Text and element pointing records:
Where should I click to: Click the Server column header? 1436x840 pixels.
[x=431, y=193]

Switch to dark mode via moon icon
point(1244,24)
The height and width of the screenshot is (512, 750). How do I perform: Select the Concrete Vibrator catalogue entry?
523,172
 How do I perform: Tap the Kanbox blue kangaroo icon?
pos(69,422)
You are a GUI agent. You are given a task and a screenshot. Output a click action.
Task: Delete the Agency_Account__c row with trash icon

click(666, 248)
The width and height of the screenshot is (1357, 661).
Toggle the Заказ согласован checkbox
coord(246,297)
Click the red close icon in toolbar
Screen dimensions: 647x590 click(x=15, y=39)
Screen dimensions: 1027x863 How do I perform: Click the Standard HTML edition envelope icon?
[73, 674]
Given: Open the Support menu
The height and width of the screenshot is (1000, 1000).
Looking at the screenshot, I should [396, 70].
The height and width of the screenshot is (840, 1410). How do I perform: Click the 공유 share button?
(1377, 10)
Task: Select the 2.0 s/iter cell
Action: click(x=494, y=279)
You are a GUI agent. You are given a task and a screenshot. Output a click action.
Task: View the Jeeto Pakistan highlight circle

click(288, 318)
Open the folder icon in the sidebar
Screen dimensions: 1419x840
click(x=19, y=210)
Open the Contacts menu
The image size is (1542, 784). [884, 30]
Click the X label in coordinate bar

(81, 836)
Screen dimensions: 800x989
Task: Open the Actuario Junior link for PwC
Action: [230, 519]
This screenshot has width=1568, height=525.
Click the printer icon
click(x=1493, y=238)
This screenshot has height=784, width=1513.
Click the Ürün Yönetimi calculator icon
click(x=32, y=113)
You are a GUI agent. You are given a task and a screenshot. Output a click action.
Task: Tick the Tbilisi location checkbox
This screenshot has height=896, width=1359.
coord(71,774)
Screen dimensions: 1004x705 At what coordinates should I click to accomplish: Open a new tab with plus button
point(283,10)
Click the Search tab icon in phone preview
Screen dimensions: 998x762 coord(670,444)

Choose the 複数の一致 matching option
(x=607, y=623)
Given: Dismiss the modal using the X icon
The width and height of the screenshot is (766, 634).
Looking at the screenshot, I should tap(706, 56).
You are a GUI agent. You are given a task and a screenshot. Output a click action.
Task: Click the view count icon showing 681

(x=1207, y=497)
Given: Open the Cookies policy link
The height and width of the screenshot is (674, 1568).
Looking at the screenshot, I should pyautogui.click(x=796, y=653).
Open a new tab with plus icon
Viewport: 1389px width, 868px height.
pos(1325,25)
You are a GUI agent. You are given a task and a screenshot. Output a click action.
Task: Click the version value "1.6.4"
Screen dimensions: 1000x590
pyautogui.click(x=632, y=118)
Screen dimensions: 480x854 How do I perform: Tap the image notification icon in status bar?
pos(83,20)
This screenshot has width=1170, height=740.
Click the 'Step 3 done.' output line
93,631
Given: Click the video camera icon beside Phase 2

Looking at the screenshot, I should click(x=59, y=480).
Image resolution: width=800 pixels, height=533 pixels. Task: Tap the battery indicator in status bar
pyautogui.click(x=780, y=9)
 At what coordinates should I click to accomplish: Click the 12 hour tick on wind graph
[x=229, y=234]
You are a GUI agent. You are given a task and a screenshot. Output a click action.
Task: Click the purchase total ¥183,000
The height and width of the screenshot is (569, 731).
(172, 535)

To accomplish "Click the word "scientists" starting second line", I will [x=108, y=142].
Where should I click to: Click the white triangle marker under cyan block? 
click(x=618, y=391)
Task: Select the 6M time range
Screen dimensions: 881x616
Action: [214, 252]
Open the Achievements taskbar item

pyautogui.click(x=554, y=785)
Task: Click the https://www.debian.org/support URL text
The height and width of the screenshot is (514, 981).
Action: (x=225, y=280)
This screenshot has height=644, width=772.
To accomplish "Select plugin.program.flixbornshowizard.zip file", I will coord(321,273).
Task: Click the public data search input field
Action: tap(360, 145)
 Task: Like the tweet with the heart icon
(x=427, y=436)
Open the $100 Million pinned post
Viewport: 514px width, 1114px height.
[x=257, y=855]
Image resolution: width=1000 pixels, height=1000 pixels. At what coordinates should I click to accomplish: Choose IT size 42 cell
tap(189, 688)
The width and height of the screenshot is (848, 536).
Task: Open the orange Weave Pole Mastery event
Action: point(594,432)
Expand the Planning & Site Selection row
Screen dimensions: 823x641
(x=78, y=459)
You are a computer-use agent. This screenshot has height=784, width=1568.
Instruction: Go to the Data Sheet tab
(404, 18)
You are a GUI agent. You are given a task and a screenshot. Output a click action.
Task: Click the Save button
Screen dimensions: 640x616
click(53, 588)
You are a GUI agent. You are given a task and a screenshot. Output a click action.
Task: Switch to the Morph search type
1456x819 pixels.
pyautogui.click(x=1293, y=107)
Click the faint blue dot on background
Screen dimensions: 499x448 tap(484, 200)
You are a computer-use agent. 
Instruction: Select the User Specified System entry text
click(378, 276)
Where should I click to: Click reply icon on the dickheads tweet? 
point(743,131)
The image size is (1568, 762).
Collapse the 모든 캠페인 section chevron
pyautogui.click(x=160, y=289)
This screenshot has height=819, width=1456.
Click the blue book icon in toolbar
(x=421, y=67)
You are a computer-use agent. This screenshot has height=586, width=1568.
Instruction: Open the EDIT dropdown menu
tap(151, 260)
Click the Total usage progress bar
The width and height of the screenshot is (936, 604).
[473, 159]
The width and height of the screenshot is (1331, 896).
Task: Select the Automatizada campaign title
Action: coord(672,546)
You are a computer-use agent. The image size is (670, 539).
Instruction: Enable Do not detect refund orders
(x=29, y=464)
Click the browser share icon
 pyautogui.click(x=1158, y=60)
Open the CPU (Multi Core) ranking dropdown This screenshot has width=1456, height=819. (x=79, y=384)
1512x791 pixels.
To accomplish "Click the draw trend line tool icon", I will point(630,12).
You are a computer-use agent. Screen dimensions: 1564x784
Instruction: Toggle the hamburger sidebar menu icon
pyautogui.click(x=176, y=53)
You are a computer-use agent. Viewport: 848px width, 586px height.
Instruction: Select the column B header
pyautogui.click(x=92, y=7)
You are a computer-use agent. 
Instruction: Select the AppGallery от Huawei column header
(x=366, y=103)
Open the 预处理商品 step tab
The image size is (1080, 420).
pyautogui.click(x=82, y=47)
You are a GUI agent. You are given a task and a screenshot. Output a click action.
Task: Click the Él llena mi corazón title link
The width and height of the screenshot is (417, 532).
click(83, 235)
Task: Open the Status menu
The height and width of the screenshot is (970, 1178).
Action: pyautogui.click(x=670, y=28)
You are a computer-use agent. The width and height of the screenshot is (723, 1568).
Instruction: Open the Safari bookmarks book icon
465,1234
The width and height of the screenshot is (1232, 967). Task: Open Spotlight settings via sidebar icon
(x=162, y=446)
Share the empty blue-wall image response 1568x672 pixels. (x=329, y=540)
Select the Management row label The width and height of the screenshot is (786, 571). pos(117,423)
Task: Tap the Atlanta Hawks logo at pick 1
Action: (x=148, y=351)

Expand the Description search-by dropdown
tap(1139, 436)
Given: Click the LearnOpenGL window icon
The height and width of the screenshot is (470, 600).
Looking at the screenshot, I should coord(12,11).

Work required:
Copy the lines of the material starting at the one containing "Share the empty" and ending at the one containing "Action: (x=148, y=351)", reproducing each line without any change.

Exercise response:
Share the empty blue-wall image response 1568x672 pixels. (x=329, y=540)
Select the Management row label The width and height of the screenshot is (786, 571). pos(117,423)
Task: Tap the Atlanta Hawks logo at pick 1
Action: (x=148, y=351)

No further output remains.